It seems the key to a successful marathon (or other distance race) is choosing the appropriate time goal. Choose too fast of a time and you're almost certainly going to blow up along the way (see my Austin effort ... rocking along for 15.5 miles then it was "game over"). Choose too slow of a goal and you'll finish wondering what you could have done had you made a more committed effort. The thing about marathons is that you can't go out and run another one the following week or month. I haven't perfected the art of choosing the proper pace but here are a few things I consider.
First, take a look at your recent race efforts. What were your times? How did you feel? Your most recent race can be a good indicated of your current fitness level.
Second, convert your recent race efforts to an equivalent marathon time using each of the following:
runbayou.com
attackpoint.org
mcmillanrunning.com
(there's also one at runnersworld.com and runworks.com)

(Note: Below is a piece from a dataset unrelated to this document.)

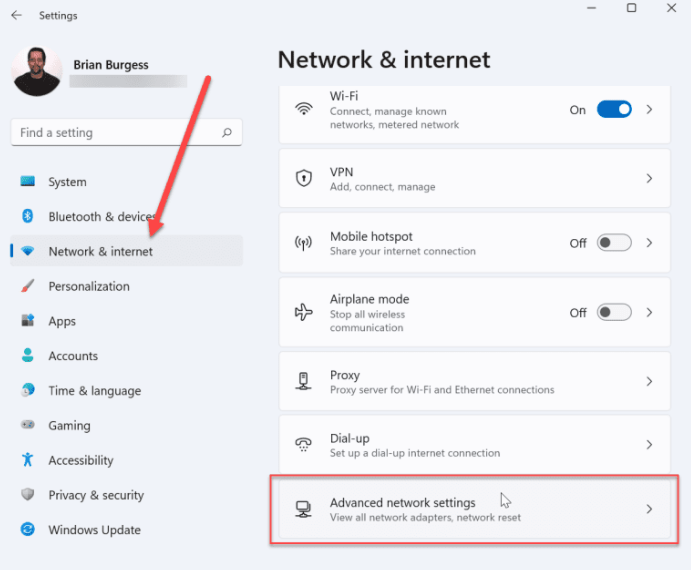
Task: Turn off the Wi-Fi toggle
Action: pyautogui.click(x=614, y=109)
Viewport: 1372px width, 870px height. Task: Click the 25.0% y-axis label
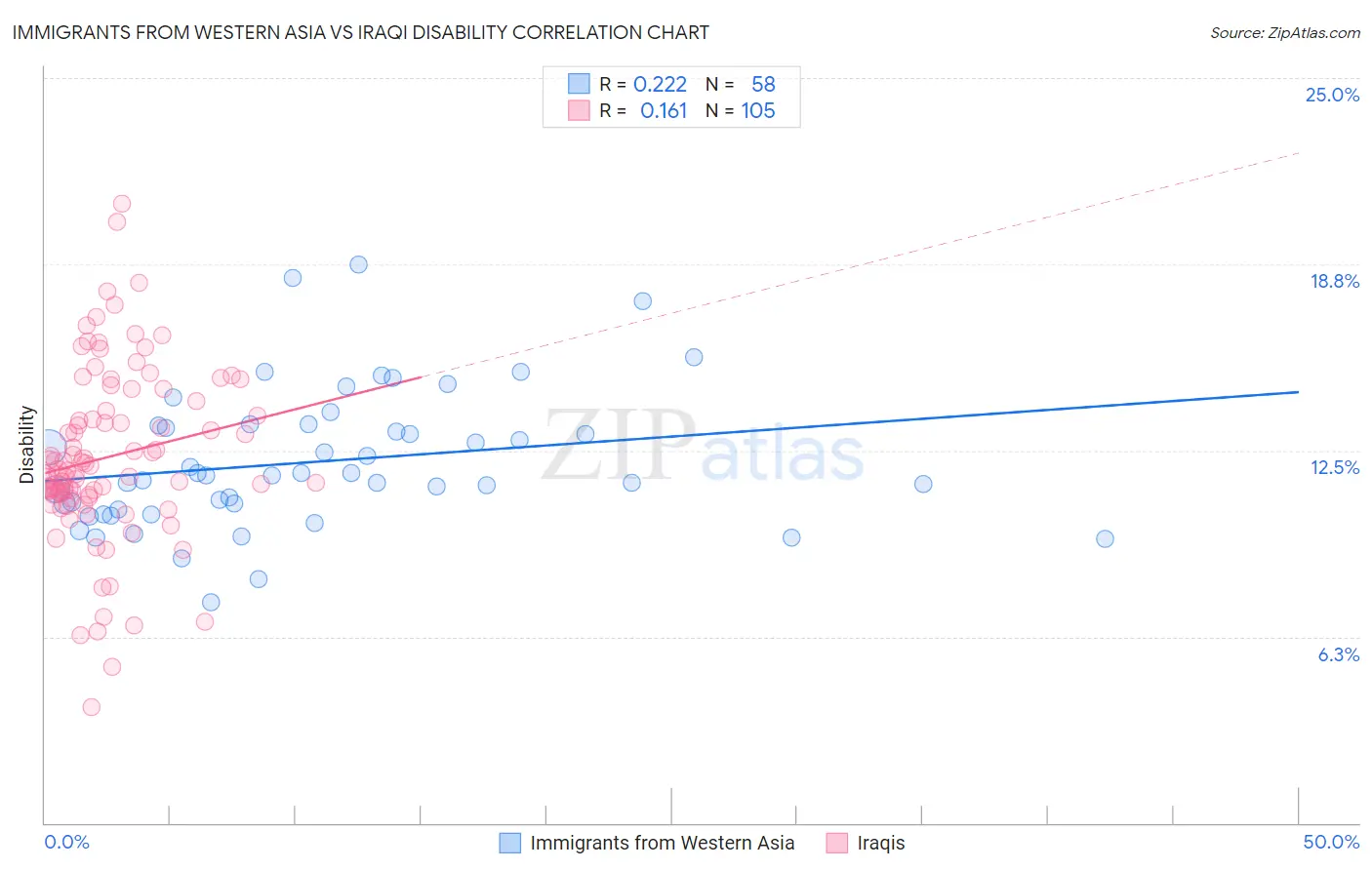pyautogui.click(x=1332, y=95)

These converters will give you a range of possible goal times for your
upcoming marathon.
I like to plug in a 5K, 10K, and half race to see what the converters think I can cover 26.2 miles in. If you're like me the trend you'll see is that your converted marathon time off your 5K race time is faster
than your marathon time for your 10K which is faster than your half. This suggests to me that I haven't built the proper endurance to trust the converted 5K time or 10K. The half is more reliable unless it was just a particularly bad day for some reason or it was far enough in the past that your fitness level was different. The converted half time may also reflect more endurance than I have trained for so it's probably not a bad idea to add 5 minutes to the converted half time.
This should offer some idea of how to arrive at a reasonable goal time for a marathon. The tricky part is that for a marathon all of this calculating is still very subjective. The converting tools don't take into account differences in terrain, weather, weight, nutrition, hydration, rest, mental outlook, etc. Any or all of these - and more - can come into play. But the converters can give you a frame of
reference.
>From there you can get a pace band to wear during the marathon to track your progress. I've gotten into trouble before when I have failed to
"stay in the mile." What I mean by that is just concentrating on running the current mile at the assigned pace. If you've set your goal pace correctly, this should almost always be do-able. There have been times when I start thinking about how much farther I have left to run. Worrying about how I feel now and worrying even more about how I'm going to feel later. This has led to thoughts of being overwhelmed and negativity. Before and after this year's Boston marathon I watched and read several interviews and comments by elite runners. I heard a few of them talk about the negative thoughts and the hard parts that inevitably come during a marathon. If the elites deal with this, is there any
reason to think a regular Joe like me isn't going to have to deal with the same challenge? Stay positive out on the course! This is always very important for me because I tend toward pessimism.